エミネムがすべてをさらけ出す、新作『リバイバル』全曲解説

Photo by Craig McDean


16.「ニード・ミー」feat. ピンク

エミネムがピンクとタッグを組むのはこれが2度目だ。彼女が2017年10月に発表したアルバム『ビューティフル・トラウマ』に収録された「リヴェンジ」のポップさとは対照的に、アレックス・ダ・キッドがプロデュースした「ニード・ミー」は、スペーシーなパーカッションが印象的なパワーバラードとなっている。ピンクによる2ヴァースとコーラスの後に、エミネムは長尺の強烈なライムを放つ。しかしこの曲で特筆すべき点は、彼が女性ヴォーカルをゲストに迎えた曲としては珍しいアプローチを試みていることだ。「ニード・ミー」の前半におけるピンクのセカンドヴァースに、エミネムはフェードインする形で自分の声を重ねていく。ワルツ調の揺らめくようなリズムが印象的なトラックに合わせて、マーシャルは不毛なロマンスについて歌ってみせる。“お前を運命の相手だと思ってた / でも俺たち釣り合ってないみたいだ / お前を見てると思い出す、俺の母親”

17.「イン・ユア・ヘッド」

「イン・ユア・ヘッド」のオープニング、そして全編に渡ってバックグラウンドで流れ続けるドロレス・オリオーダンのヴォーカルは、ザ・クランベリーズのヒット曲「ゾンビ」のサンプリングだ。このトラックを手掛けたニューヨークのMC/プロデューサーのスクラム・ジョーンズは、サンプリングによるトラック制作を得意とし、2000年代初期以降ジェイダキスやゴーストフェイス・キラー等に楽曲を提供しているが、エミネムとタッグを組むのは今回が初めてとなる。

エミネムはこの曲で、自身のキャリアを後悔の念とともに顧みている。“俺はとうの昔に引退すべきだったんだ / 『リカバリー』は俺を振り出し地点に戻しちまった / 人生の勝者となるはずだったのに、俺は『リラプス』(崩壊)寸前だ”
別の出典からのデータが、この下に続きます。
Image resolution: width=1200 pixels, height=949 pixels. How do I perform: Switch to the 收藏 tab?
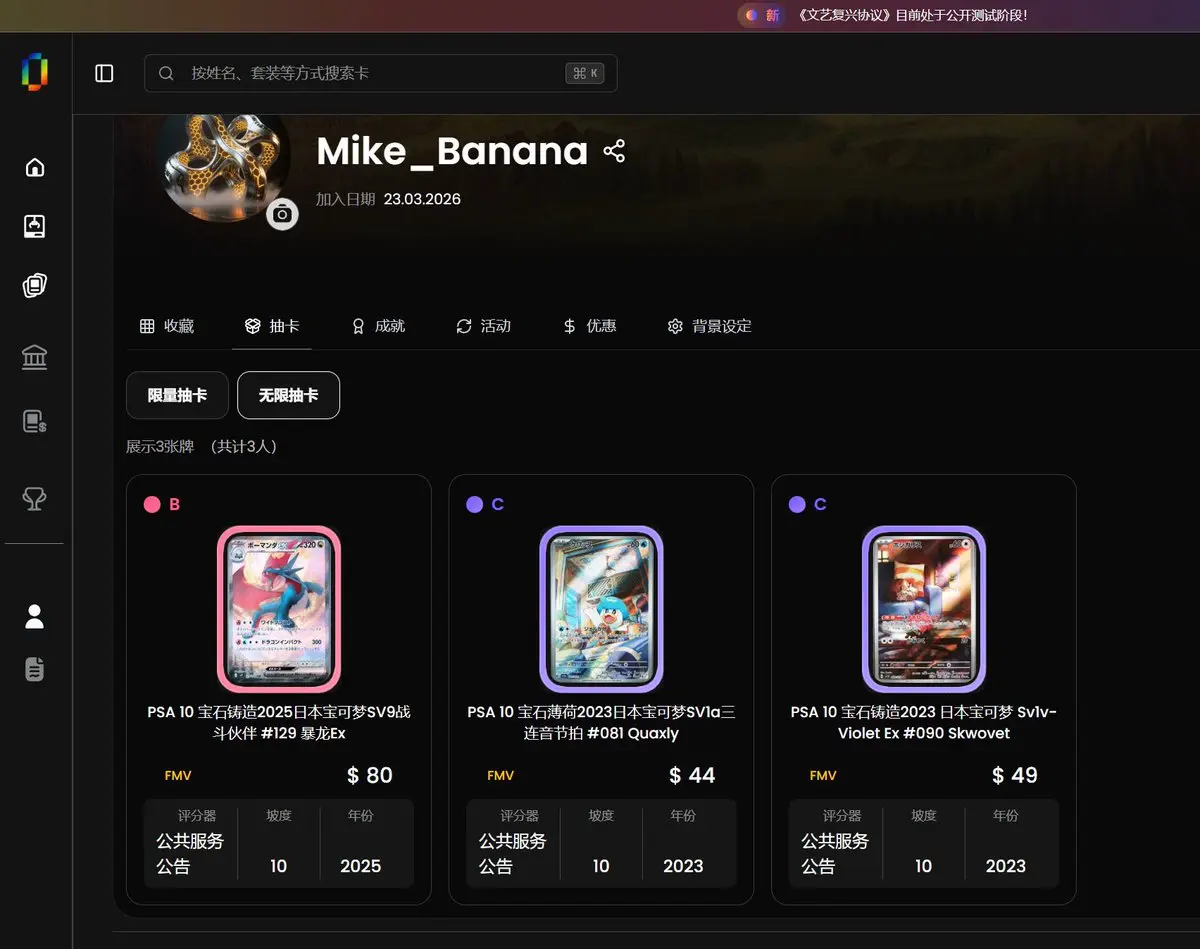point(167,326)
18.「キャッスル」 feat. スカイラー・グレイ

“私が築き上げたこの城で、私たちは玉座に縛られた囚われの身となった”。この曲のオープニングで、スカイラー・グレイはそう歌い上げる。鉛筆と紙の効果音を伴い、全ヴァースが手紙を読み上げる形で進むこの曲は、否が応にも「スタン」を連想させる。しかし大きな違いは、この手紙がマーシャルが娘のヘイリーに宛てたものであることだ。1通目は1995年の彼女の誕生から数週間後、2通目はその1年後、そして3通目は彼女の12歳の誕生日付けとなっている。3番目のヴァースのエンディングで、エミネムは2007年にメタドンのオーバードーズで生死の境をさまよった時のことを振り返る。“父さんの目の前にはロープがぶら下がってる / この人生を終わりにしたいんだ / 愛しい娘よさよなら、どうか元気で、父さんはもう眠ることにするよ / 父より愛を込めて…クソ、どうすりゃいいんだ”

19.「アローズ」

「アローズ」の冒頭を飾るループは、ベット・ミドラーが1979年に発表したアルバム『ザ・ローズ』(あるいは同名の映画)のタイトル曲のサンプリングだ。2007年に経験したオーバードーズについて言及する「キャッスル」のエンディングの続きとして綴られるこの曲で、彼は2006年にこの世を去った元D12のメンバーで盟友のプルーフ(その死は彼を“真っ二つに引き裂いた”)、そして自身の家族に語りかける。4分を過ぎたところで、エミネムは“テープを巻き戻す、間違いを正すために”と言い放ち、唐突に沈黙が訪れる。その直後に再び流れる『キャッスル』の3番目のヴァースには、異なるエンディングが用意されている。“誓うよ、もう俺にクスリは必要ない”。希望の光を灯すその言葉とともに、アルバムはメタドンをトイレに流す音で幕を閉じる。